| Belge bölümü |
↓

EVREN NEDİR
- sulzam1956
- 23 Eki 2024
- 10 dakikada okunur

Evren’in ne zaman ve nasıl var olduğu konusu hem bilimsel, hem felsefi ve hem de dinsel yönden tartışılmaya devam edilmektedir. Çünkü bu konu halen belirsizliğini sürdürmektedir. Tüm bu tartışmalara karşın, bilimsel yönden bir takım veriler ortaya konmuş ve bazı kuramlar geliştirilmiştir.
Din bize yalnıza “inanın” demektedir. Oysa yalnızca inanmakla evrensel gerçeğe ulaşmak olanaksızdır. Dinler “inan” söylemiyle durağanlık ve sorgulamamazlık getirmekte ve inançlarımızın “mutlak doğru” olduğunu söylemektedirler.
Oysa insan sorgulamadan duramaz. Sorgulayan insan inancı aşar. Onun ötesine geçer. Burada felsefe ve bilim devreye girer.
Felsefe, sorgulamakla başlar ve insanı araştırmaya yönlendirir.
Bilim, felsefenin bıraktığı yerden başlar ve gözlem ve deneylerle olay ve olguların genel işleyiş yasalarını ortaya koymaya çalışır.
Tüm bu tartışmalara karşın, evrenin varoluşuna ilişkin bilimsel yönden bir takım veriler ortaya konmuş ve bu anlamda bazı kuramlar geliştirilmiştir.
Evren nedir? Nasıl oluşmuştur? Evren nereden gelip, nereye gidiyor? Evrenin bir başlangıcı ve bir sonu var mıdır? Bir başlangıç varsa, başlangıçtan önce ne vardı? Vs. gibi sorular insanoğlunun aklını hep kurcalamıştır.
Bu konuda birçok bilim insanı kafa yormuş ve bu olguları sorgulamıştır.
Örneğin; daha, İ.Ö. 340 yılında Yunanlı düşünür Aristo; dünyanın yuvarlak bir küre şeklinde olduğunu söylemiştir. O dönemde insanlar dünyanın tepsi biçiminde düz olarak görüyorlardı.
Dünyanın çevresi 40.010 km. Bu gerçekliğe yakın olarak tahmin eden gökbilimci Eratosten (Eratosthenes; (İÖ; 275-192) olmuştur. Eratosten dünyanın çevresini günümüzden yaklaşık olarak 2200 yıl önce 39.690 km olarak hesaplamıştır.

↑

| Sağlanan veriler |
↓

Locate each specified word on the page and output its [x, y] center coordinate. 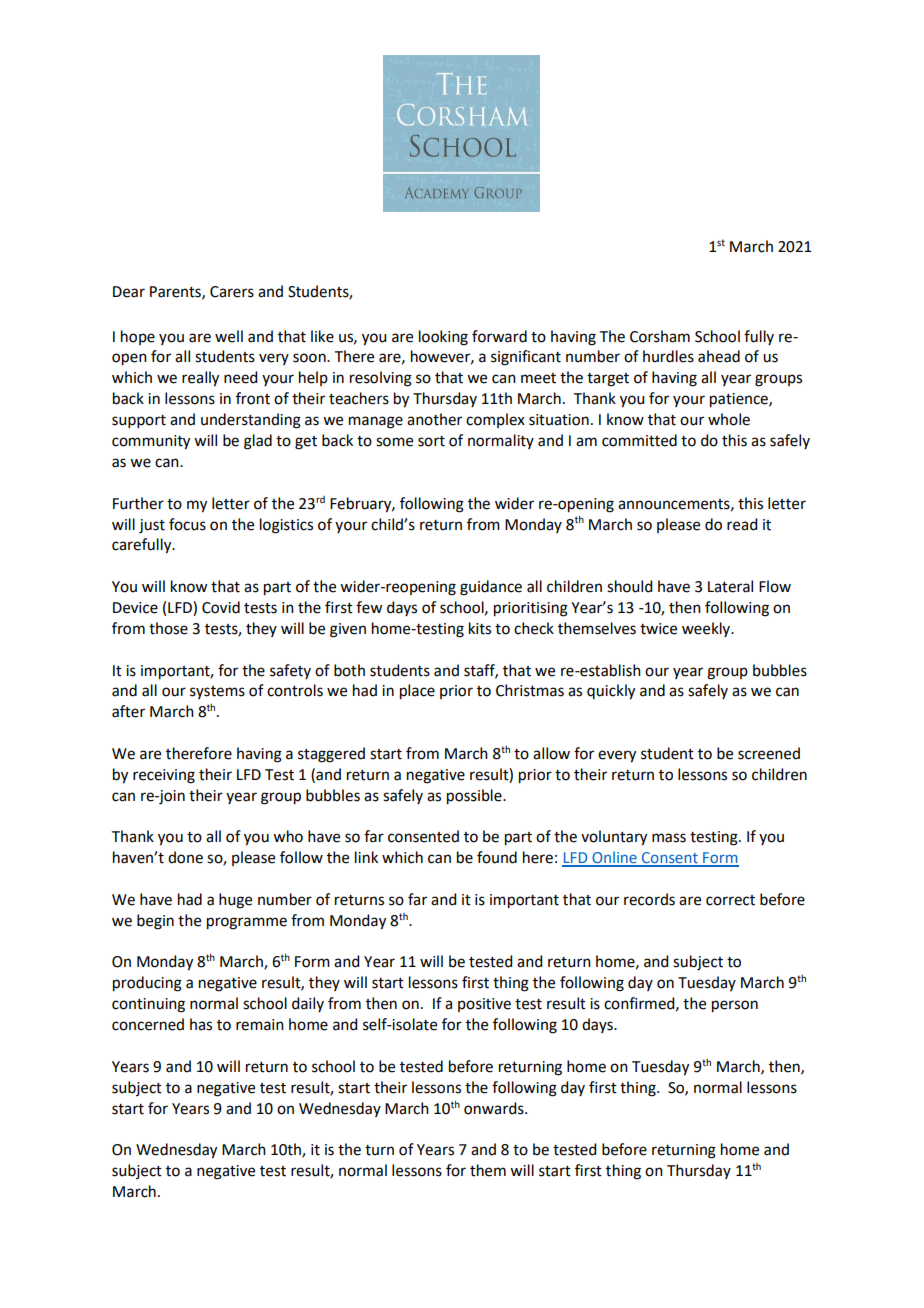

↑

| Görev tanımı |
Evrenle ilgili yazıyı, son cümlesinden sonra aynı üslupla devam ettirin. Materyal, evrenle ilgili yazıdan bağımsız ayrı bir kaynaktır.

| Sonuç |
Aristark (Aristakos İÖ, 3. YY); dünyanın basık bir çember (elips) üzerinde dolaştığını söylemiştir.
Lampsak (Lampsakos İÖ, 3. YY.) dünyanın, üzerinde yaşam taşıyan tek dünya olmadığını söylemiştir.
İ.S.ikinci yüzyılda yaşamış olan Ptolemy (Tolemi) veya Batlamyus; dünya merkezli bir gök modeli geliştirdi. Ay, Güneş ve diğer gezegenlerle birlikte 7 gök cisminden söz ederek, her bir gök cisminin bir küre üzerinde durduğunu belirtmiştir.
1514 yılında Nicholas Copernicus, güneş özekli (merkezli) ve dairsel bir evren modeli ortaya koymuştur.
1609 yılında Galileo güneş merkezli modelin gerçek olduğunu Teleskopla yaptığı gözlem sonucunda ortaya çıkmıştır.
Kepler (1571-1630), evrenin dairesel değil, elips olduğunu belirtmiştir.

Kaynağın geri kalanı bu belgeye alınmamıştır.